- Directed by: Peter Hewitt
- Written by: Ben Steiner
- Produced by: David Brown Ruth Jackson
- Starring: Tom Courtenay Michael Legge Lulu Laura Fraser Stephen Fry
- Cinematography: David Tattersall
- Edited by: Martin Walsh
- Music by: Harry Gregson-Williams
- Production companies: Intermedia Films October Films West Eleven Films
- Distributed by: Universal Pictures (through United International Pictures)
- Release dates: 13 November 1999 (London Film Festival); 10 March 2000 (United Kingdom);
- Running time: 95 minutes
- Country: United Kingdom
- Language: English

= Whatever Happened to Harold Smith? =

Whatever Happened to Harold Smith? is a 1999 British comedy film directed by Peter Hewitt and written by Ben Steiner. It was filmed in Doncaster and Sheffield.

The cult classic film is a love story set in the 1970s, showing Vince Smith's efforts to date his office colleague Joanna Robinson.
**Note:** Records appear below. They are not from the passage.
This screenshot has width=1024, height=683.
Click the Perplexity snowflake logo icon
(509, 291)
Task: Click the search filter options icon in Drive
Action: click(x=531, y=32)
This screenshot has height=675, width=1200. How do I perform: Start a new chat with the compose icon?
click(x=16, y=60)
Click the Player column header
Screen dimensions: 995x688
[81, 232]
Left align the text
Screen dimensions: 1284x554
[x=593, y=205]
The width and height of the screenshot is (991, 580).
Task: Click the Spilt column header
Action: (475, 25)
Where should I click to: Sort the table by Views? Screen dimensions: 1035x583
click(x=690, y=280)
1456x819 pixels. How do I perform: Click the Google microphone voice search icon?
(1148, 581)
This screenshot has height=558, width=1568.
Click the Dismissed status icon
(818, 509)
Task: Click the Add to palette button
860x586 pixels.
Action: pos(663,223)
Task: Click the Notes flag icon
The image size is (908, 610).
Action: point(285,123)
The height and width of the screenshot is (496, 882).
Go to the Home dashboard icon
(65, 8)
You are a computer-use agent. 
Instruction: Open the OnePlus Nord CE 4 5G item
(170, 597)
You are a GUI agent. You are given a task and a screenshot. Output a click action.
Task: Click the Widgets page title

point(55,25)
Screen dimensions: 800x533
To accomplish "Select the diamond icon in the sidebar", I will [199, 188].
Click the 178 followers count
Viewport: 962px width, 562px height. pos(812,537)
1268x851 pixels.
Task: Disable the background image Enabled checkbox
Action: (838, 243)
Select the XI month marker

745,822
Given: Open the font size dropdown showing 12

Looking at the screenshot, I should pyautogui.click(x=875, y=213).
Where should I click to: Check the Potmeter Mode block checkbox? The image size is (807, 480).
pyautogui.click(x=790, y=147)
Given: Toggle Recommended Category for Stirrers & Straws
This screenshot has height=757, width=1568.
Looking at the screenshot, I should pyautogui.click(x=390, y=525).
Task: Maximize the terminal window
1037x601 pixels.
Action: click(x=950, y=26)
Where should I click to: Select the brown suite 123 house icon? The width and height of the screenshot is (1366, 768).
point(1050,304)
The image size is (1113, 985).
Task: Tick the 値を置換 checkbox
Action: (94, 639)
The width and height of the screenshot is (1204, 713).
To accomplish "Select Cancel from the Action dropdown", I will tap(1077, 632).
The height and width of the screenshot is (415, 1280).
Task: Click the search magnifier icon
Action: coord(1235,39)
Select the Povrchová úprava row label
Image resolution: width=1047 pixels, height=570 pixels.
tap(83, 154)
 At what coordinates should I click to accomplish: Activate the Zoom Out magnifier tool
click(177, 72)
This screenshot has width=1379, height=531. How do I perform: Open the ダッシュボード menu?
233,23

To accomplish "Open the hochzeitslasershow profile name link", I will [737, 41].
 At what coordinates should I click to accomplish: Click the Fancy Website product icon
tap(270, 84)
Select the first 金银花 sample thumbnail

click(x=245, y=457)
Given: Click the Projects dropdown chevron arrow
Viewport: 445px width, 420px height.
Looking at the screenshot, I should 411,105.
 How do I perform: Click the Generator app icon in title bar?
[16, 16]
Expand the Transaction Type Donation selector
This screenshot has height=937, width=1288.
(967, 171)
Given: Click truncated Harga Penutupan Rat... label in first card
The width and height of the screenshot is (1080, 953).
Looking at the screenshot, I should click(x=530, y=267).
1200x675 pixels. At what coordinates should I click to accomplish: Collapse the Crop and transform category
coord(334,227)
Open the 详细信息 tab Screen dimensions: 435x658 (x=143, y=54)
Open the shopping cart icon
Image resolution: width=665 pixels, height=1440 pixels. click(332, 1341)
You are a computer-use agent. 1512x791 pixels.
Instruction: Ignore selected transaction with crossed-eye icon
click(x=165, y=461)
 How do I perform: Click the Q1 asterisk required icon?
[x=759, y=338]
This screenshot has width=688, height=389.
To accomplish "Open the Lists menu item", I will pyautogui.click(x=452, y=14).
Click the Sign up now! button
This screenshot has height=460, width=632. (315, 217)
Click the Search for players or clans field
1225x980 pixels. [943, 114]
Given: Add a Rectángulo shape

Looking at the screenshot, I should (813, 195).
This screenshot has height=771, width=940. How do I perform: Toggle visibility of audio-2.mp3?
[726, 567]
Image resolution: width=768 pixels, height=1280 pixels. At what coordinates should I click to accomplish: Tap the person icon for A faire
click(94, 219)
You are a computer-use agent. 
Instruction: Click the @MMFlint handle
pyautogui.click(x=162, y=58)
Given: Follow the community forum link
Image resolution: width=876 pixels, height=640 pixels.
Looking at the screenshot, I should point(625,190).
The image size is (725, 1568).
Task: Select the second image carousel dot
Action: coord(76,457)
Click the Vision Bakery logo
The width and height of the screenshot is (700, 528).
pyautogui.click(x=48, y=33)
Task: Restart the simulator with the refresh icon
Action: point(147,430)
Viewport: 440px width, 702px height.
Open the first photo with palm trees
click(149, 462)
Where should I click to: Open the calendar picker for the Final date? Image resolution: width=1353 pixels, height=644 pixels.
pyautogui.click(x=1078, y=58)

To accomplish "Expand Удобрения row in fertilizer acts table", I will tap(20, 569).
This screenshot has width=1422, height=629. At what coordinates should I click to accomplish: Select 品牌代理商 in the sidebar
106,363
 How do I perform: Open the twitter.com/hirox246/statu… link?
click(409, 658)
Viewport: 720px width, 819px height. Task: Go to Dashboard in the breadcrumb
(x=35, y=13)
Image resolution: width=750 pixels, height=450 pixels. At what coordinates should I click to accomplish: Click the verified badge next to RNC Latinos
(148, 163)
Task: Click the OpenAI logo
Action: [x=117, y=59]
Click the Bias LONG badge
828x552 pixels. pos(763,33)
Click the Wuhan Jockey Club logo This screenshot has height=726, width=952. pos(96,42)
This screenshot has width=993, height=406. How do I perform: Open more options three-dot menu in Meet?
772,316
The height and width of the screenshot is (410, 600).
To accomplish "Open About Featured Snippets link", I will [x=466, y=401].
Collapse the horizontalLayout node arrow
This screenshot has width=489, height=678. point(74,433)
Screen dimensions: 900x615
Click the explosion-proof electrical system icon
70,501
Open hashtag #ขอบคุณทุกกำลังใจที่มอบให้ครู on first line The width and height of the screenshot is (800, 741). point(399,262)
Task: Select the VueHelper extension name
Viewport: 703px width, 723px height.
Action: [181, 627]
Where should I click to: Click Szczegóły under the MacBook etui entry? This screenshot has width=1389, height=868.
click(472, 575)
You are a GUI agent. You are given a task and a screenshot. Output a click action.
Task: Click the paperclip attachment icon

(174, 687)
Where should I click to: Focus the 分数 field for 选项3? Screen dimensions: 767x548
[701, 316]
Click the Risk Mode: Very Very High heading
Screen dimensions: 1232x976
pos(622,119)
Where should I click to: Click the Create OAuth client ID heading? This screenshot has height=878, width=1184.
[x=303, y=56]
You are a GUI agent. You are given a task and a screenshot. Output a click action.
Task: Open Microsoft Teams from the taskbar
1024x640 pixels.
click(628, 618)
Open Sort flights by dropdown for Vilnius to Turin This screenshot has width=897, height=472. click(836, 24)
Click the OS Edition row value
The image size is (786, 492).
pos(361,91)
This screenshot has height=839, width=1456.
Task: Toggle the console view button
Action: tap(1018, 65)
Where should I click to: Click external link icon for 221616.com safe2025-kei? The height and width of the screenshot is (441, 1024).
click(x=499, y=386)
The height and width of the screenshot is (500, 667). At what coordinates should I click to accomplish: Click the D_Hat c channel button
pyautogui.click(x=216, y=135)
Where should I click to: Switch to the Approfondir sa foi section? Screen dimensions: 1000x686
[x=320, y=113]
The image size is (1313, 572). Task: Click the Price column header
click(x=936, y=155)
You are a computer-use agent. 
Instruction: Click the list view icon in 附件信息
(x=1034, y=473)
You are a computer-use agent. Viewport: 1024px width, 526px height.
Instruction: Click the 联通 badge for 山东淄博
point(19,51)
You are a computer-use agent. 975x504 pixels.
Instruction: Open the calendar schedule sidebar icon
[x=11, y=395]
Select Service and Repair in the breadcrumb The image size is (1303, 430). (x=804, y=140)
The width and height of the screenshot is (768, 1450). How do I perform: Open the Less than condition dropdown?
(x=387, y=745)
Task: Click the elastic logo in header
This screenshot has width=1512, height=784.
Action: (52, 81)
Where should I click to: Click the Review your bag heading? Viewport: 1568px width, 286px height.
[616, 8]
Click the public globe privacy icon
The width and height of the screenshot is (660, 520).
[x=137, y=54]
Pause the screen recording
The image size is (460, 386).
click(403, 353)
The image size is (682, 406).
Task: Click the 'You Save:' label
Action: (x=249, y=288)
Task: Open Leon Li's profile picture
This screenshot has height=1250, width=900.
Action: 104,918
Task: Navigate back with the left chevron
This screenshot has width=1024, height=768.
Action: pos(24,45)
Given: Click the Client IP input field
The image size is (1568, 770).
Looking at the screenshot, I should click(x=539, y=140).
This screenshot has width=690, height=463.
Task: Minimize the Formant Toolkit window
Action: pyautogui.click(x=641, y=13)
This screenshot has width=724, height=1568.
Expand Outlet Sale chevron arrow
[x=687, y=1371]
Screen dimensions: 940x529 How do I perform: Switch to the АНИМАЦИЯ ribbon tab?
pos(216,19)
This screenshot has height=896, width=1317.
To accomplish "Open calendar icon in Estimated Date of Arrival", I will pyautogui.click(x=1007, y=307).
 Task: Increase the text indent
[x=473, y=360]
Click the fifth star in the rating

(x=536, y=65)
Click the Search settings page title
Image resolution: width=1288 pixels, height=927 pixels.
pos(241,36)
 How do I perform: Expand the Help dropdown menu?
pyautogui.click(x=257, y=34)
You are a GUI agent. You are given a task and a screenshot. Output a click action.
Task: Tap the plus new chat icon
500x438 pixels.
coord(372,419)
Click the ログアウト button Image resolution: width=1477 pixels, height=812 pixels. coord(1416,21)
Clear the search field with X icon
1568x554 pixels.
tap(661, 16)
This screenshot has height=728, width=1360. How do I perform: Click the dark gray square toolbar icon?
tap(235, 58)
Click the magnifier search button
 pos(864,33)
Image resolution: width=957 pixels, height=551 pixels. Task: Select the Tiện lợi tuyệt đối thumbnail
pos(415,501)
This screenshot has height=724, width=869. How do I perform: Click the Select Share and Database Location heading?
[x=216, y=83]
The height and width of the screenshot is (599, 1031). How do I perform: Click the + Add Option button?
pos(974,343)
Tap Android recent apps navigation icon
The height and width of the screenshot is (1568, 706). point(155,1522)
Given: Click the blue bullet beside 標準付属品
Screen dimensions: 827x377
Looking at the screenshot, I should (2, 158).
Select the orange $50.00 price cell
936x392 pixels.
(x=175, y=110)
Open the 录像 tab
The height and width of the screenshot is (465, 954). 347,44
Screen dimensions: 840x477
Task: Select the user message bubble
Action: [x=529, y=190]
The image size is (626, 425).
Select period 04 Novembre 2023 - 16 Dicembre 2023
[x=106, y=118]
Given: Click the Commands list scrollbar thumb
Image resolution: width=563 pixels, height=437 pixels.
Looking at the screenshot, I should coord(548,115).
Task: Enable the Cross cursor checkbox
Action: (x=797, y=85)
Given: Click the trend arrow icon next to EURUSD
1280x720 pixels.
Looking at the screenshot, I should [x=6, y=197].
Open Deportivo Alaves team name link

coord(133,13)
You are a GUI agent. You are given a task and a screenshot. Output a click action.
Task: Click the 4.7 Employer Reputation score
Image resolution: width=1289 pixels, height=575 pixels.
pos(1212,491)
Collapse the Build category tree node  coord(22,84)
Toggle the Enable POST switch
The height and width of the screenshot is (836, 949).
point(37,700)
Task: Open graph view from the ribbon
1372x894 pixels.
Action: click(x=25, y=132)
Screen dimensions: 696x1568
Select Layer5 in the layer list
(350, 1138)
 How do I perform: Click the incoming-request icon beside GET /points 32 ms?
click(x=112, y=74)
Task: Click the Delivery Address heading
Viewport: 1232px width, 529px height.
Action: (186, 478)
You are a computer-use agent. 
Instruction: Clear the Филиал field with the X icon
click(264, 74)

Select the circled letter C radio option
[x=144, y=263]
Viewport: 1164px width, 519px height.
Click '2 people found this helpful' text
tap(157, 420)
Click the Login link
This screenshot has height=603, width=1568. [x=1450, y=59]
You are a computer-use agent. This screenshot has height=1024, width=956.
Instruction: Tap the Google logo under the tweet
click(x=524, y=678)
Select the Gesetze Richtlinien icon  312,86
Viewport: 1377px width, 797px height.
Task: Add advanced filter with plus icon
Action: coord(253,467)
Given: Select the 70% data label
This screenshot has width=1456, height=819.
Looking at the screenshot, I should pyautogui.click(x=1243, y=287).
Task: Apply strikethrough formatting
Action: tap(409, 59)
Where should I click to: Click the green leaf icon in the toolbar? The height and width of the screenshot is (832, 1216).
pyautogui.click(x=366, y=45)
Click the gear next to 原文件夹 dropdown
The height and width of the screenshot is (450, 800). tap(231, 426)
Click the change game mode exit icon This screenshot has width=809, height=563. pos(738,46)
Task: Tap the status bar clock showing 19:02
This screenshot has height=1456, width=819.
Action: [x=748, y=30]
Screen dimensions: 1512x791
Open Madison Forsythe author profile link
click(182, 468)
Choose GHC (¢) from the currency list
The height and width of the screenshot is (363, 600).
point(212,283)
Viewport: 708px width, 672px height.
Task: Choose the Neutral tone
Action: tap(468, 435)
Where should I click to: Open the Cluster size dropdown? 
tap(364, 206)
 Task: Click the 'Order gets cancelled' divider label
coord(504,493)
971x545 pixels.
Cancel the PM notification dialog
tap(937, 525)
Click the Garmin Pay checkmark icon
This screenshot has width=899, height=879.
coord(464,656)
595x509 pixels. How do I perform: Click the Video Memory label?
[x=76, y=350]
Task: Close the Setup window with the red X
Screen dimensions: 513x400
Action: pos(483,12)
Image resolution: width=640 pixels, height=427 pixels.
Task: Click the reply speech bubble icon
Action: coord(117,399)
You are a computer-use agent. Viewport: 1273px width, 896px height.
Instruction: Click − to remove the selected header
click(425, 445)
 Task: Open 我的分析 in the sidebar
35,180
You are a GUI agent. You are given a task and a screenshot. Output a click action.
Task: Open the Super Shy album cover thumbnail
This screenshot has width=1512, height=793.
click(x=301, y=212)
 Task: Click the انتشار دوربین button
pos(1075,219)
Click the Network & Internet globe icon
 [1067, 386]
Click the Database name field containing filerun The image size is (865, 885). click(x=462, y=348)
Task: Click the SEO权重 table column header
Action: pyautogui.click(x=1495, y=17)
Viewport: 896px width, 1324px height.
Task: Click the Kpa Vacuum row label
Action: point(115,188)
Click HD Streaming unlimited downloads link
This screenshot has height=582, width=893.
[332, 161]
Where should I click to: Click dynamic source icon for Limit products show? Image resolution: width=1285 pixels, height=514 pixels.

Vince attempts to get her to join him at the local disco, but unbeknown to him, Joanna is a punk. This happens against a backdrop of Vince's father Harold becoming a minor celebrity due to his psychic powers, essentially forms of mind reading and telekinesis.

== Cast ==
- Tom Courtenay as Harold Smith
- Michael Legge as Vincent Smith
- Lulu as Irene Smith
- Laura Fraser as Joanna Robinson
- Stephen Fry as Dr. Peter Robinson
- Charlotte Roberts as Lucy Robinson
- Amanda Root as Margaret Robinson
- David Thewlis as Nesbit
- Charlie Hunnam as Daz
- James Corden as Walter

==Release==
The film opened in the United Kingdom on 10 March 2000 in 207 cinemas and grossed £137,309 in its opening weekend, placing ninth at the UK box office.

This film has been released on VHS but has never been released on DVD or streaming.